**Work task A:**
According to the passage about the financial index card, for what share of Americans would a simple retirement, investing, or savings plan work?
**Work task B:**
Continue the passage about the financial index card, starting after its last sentence.
--- Given text ---
So, then why a 256-page book?

Well, for a few reasons we can guess.

First, the author is a professor, and publish or perish is a real thing. Publishing popular books is especially favored.

Second, the reality is that even if the index card were complete, that would still leave a LOT of questions for your average person, starting with HOW do I do those things.

Third, it just isn’t true. Finances can get very complex, and just because you rattle off a bunch of ideas doesn’t mean people can just do them. In fact, this particular list can only be accomplished after you already have your finances pretty well set up. A lot of financial advice is how to you get your finances in a position to be ABLE to follow this list.

What Is On The Index Card

I myself have put a tiny amount of effort into creating an easy do-it-yourself financial plan on more than one occasion. The truth is, that a simple retirement plan or other investing or savings plan would work for 90 percent of all Americans. The tricky thing is that you have to get there first.

The index card has basically 9 points.
--- Extracted material ---
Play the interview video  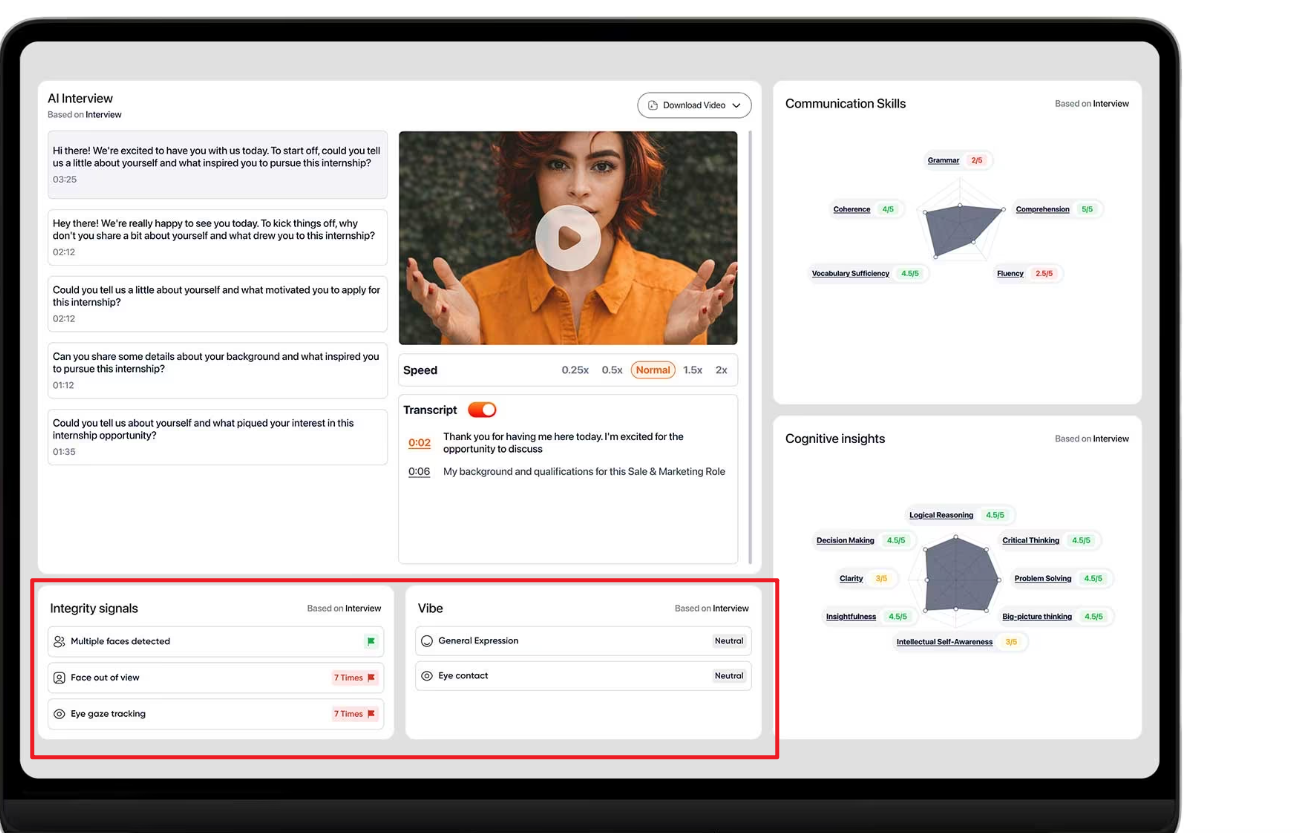pyautogui.click(x=567, y=238)
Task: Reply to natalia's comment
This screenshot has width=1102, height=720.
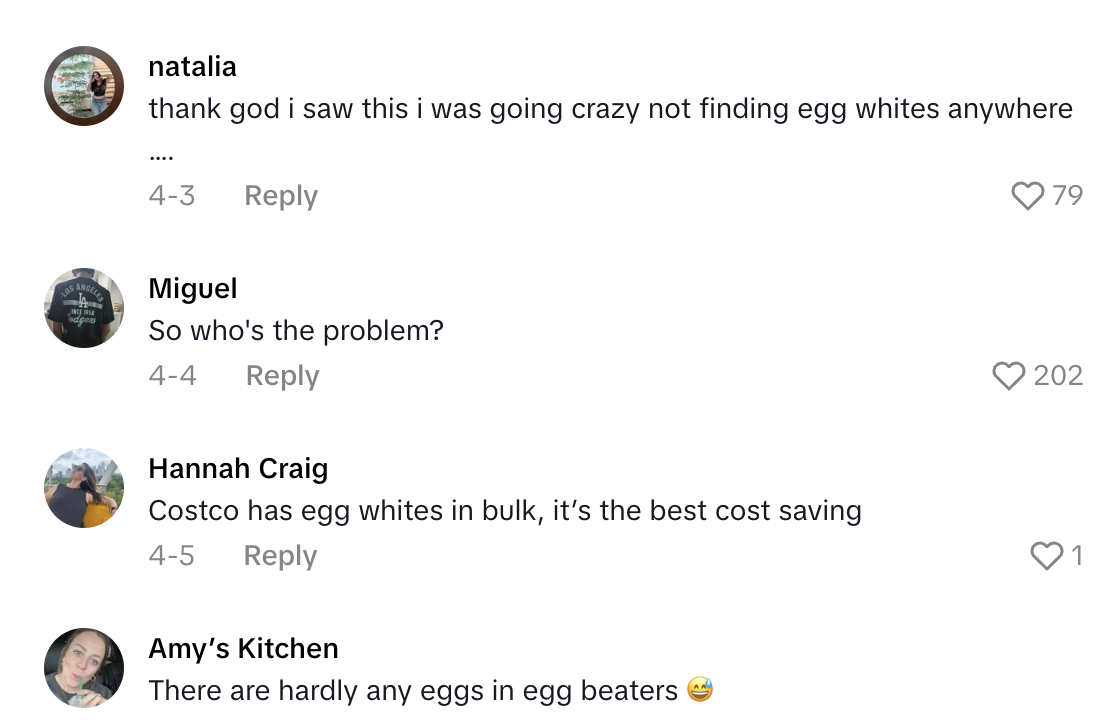Action: click(x=280, y=195)
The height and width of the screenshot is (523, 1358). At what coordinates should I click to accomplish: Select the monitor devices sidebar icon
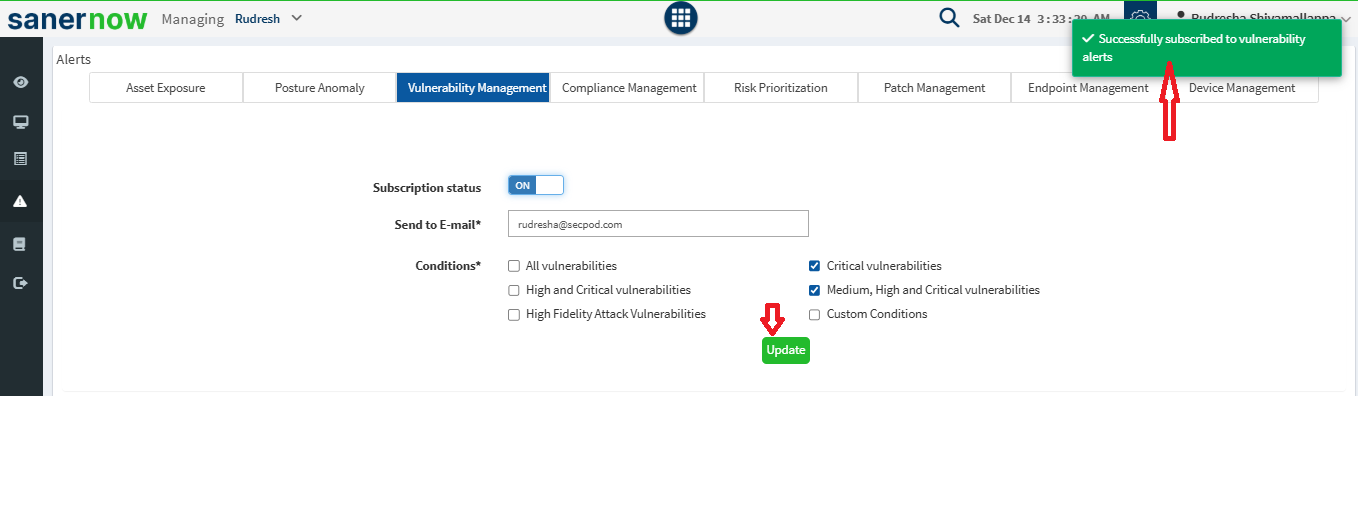point(20,122)
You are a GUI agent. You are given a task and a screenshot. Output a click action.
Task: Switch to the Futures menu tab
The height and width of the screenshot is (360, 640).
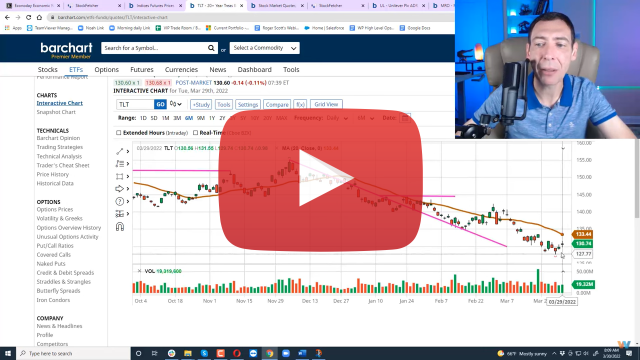click(x=142, y=70)
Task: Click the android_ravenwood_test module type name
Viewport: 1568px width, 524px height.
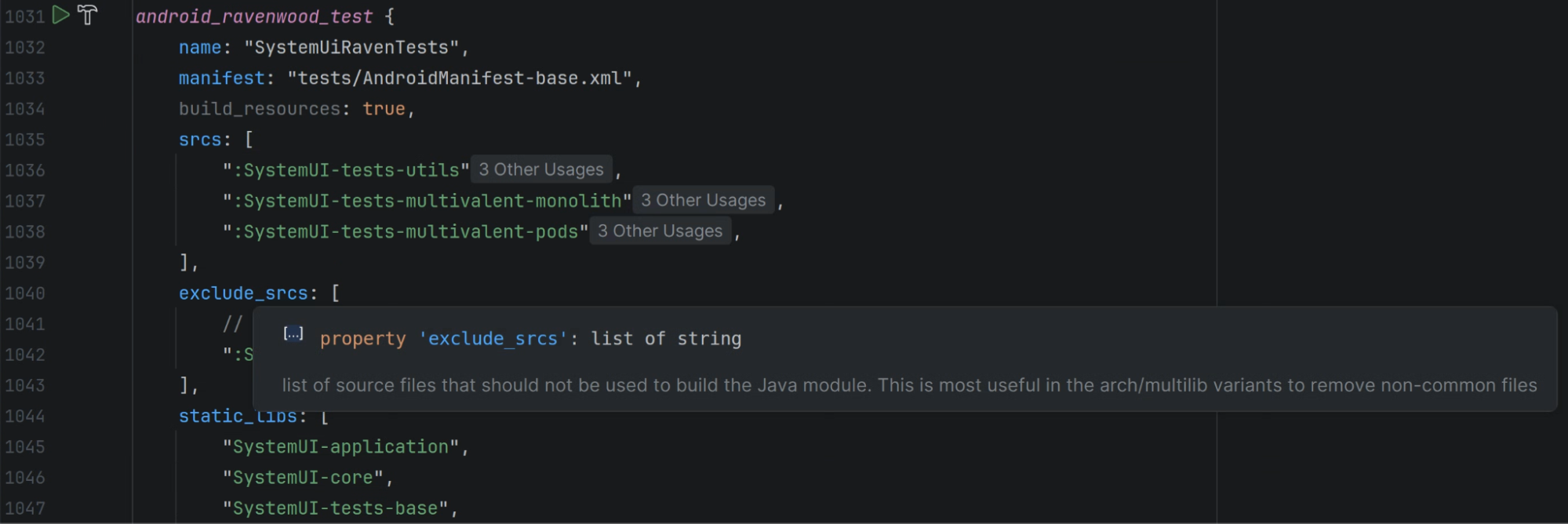Action: tap(254, 16)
---
**Output A:**
90 percent of all Americans.

**Output B:**
  1. Save 20% of your money – He means income here, but you get the point.
  2. Pay your credit card balance each month 
  3. Maximize contributions to your 401k
  4. Maximize other tax-advantaged contributions like Roth, SEP-IRA and 529 plan accounts
  5. Buy inexpensive well-diversified mutual funds – He gives the standard example of a Vanguard Target fund.
  6. Never buy or sell individual securities
  7. Pay attention to fees and avoid actively managed funds
  8. Make your financial advisor commit to a fiduciary standard
  9. Commit to social insurance programs – This is basically telling you that sometimes things go wrong and things like unemployment insurance, medicaid, and welfare are good things that you shouldn’t be opposing.

There you go. That’s all you need to know.

Right?

This sounds great, but if you give two seconds of thought into HOW to do this, you are going to have questions, maybe even 256-page worth of them.

What jumps out at me most is #8. If this is all you need to know, why do you need a financial advisor at all?

There are plenty of question marks after that.

  • If your 401k doesn’t have those Vanguard funds, then which ones?
  • If you can’t maximize both 401k and Roth / SEP / IRA, then which should you do first, or in what combination?
  • How much should go into that 529 plan? Does the number change with the number of kids?
  • What about buying a house? Should you pay cash for a car, or use a loan, or a lease?
  • Should you be doing anything about taxes?
  • What about a house?

And so on, and so on, and so on.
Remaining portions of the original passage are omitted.